EXTRAIT DE PAGE:
L’intégration informatique fonctionne elle-aussi très bien et je n’ai eu aucun souci lors de l’installation du driver M-audio qui est standard sur toutes interfaces Firewire de la marque et propose des Vu-mètres des entrées et sorties, ainsi que des réglages basiques : fréquence d’échantillonnage et taille du buffer ASIO/WDM. Dans votre logiciel audio fétiche, vous récupérerez ainsi les 10 entrées et les 10 sorties en provenance de la NRV10.
Et sinon, ça sonne ?
Côté audio, les préamplis sont issus de l’Octane, octo-preamp de référence de la marque. En enregistrement, on regrettera surtout le manque de gain de ces préamplis. Utilisés avec un AKG C414 pour l’extrait proposé avec ce test, il a fallu les pousser dans leurs retranchements pour que la guitare et la voix aient un niveau suffisant pour être enregistrés.
Fort heureusement, ces préamplis sont silencieux même à haut niveau, et de bonne facture. Ils sont donc largement utilisables dans 99% des cas. Faites toutefois attention si vous utilisez des micros nécessitant beaucoup de gain, comme des micros à ruban : la NRV10 pourrait tomber un peu à court…
L’égalisation sonne elle-aussi très correctement. Bien que trop succincte (seulement 3 bandes) et sans réelle couleur sonore pour du vrai mix studio « Out of the box », elle sera largement suffisante pour la sonorisation live.
Toujours dans une utilisation live, le multi-effet embarqué est quant à lui vraiment « utilitaire ». Si les effets ne sont pas de mauvaise qualité, le peu de réglages possibles les réserve là encore à une utilisation en sono plutôt qu’en enregistrement studio.
Exemple audio mp3 : Chanson calme pour console NRV (Version WAV)

Entrées enregistrées:
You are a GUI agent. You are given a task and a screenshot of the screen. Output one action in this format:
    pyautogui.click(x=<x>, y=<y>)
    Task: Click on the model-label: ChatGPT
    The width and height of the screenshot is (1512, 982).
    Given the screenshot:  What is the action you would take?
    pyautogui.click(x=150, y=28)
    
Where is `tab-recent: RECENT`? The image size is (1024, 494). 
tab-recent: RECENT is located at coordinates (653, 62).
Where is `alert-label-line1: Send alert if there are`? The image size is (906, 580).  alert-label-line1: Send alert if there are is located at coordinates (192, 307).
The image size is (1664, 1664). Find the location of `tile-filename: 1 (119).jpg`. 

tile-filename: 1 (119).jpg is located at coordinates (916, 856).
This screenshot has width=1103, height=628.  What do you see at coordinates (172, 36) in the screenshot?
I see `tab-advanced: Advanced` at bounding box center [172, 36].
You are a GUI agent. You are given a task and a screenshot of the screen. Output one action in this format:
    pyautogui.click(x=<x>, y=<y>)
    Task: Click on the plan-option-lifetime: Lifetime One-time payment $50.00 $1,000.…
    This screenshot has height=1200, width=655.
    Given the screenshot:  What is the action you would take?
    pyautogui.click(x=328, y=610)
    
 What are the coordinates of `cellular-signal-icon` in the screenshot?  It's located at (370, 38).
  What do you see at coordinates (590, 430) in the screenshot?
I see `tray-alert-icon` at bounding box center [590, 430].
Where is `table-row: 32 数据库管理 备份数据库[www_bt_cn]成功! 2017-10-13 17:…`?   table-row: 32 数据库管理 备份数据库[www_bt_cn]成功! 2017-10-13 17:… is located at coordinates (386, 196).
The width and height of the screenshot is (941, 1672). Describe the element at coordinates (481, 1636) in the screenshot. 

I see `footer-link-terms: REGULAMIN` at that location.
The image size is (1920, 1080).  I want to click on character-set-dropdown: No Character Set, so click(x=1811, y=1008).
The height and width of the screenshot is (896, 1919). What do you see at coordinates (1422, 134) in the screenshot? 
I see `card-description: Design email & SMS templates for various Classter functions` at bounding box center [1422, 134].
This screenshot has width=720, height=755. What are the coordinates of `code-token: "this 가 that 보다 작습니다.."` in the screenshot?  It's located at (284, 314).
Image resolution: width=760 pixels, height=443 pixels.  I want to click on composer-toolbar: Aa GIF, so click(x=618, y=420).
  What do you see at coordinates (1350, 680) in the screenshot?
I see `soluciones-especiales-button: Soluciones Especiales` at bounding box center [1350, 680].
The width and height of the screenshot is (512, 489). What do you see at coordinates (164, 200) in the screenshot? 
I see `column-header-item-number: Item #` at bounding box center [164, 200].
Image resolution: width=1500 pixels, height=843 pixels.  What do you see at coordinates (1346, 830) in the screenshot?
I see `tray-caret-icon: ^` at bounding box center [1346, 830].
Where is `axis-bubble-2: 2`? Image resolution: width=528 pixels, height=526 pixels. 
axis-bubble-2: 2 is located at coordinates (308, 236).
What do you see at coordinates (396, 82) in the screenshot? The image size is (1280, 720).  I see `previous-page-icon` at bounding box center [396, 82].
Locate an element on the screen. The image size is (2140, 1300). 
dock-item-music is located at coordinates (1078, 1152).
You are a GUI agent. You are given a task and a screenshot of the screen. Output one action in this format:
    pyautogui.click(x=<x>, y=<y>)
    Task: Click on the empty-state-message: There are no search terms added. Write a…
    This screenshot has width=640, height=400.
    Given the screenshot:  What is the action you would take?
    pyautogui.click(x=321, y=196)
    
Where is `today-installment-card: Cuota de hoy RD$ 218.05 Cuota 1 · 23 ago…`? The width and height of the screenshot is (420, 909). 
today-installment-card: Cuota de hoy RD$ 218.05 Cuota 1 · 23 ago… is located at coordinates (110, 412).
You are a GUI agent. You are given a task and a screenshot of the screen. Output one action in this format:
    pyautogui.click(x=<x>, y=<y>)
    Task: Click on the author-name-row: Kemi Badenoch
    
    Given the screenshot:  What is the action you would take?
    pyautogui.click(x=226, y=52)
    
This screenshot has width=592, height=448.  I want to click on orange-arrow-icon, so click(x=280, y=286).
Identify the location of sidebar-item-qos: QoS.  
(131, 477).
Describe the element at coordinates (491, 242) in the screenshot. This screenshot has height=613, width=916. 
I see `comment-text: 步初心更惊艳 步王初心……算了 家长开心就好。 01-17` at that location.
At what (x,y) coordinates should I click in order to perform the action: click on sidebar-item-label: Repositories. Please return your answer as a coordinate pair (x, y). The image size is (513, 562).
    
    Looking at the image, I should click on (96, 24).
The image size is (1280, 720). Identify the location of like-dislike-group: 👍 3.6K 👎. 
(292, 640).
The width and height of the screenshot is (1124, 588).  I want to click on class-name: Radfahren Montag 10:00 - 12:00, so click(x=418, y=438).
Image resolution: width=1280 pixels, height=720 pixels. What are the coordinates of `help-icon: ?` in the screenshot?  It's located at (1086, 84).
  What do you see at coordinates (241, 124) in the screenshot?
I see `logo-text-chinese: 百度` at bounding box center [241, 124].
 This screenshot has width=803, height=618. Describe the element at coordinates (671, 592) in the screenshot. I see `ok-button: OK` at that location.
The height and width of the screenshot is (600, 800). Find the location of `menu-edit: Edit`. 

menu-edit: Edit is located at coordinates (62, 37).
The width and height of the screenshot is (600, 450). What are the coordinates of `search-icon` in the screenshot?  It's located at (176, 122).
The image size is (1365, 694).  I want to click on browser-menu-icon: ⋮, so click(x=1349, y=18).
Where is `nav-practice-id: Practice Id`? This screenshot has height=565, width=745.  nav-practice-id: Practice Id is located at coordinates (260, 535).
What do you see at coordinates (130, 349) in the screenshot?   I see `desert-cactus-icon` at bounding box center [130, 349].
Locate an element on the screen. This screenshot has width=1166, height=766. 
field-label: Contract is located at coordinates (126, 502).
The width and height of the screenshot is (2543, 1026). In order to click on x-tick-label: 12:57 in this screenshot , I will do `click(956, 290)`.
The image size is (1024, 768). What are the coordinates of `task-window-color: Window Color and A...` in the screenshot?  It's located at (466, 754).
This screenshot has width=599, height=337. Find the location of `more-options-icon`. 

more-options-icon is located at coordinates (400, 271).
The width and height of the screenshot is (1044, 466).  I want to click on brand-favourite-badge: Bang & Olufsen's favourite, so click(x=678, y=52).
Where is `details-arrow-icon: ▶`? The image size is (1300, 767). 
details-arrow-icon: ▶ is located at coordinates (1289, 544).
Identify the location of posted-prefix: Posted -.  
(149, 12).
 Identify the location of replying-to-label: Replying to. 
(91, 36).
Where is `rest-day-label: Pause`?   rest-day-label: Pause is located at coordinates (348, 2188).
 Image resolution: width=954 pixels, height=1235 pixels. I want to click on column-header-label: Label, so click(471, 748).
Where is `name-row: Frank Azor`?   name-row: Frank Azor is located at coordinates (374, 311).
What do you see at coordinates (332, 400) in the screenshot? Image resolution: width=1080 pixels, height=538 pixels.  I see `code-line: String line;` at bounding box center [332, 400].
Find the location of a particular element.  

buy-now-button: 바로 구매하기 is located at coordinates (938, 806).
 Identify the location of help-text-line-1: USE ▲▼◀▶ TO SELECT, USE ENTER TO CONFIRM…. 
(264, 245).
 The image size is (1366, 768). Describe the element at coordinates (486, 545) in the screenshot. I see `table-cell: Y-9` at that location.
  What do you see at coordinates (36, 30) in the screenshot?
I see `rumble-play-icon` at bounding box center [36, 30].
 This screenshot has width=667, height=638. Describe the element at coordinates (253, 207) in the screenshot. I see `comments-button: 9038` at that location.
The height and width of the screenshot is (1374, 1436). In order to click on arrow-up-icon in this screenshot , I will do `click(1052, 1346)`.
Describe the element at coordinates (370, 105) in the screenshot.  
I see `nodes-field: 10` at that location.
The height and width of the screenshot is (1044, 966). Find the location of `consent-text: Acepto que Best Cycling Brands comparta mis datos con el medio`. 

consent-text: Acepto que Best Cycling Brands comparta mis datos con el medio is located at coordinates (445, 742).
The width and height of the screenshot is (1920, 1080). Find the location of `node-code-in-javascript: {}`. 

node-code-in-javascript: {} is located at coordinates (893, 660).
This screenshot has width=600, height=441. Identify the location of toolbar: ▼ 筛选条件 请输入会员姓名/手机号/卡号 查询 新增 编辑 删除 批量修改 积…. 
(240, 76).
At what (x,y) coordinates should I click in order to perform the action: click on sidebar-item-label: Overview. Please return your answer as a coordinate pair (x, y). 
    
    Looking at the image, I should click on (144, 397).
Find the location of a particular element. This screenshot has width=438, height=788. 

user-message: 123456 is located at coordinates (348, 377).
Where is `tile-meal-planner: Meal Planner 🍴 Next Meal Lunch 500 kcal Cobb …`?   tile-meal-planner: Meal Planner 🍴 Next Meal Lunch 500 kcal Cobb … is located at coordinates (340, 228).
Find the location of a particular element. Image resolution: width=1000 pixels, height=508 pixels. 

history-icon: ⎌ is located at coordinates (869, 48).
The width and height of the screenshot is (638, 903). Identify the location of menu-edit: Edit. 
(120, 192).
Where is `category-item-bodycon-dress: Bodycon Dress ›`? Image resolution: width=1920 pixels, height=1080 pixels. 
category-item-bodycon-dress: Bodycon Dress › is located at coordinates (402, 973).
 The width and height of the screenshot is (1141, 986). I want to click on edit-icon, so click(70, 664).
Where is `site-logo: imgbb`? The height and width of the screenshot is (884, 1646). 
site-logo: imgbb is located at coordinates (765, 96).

À VOUS: Dans l'extrait sur la console NRV10, de quel appareil de la marque les préamplis sont-ils issus ? Ce matériel provient d'une autre source.

RÉPONSE CI-DESSOUS: Ils sont issus de l'Octane, l'octo-preamp de référence de la marque.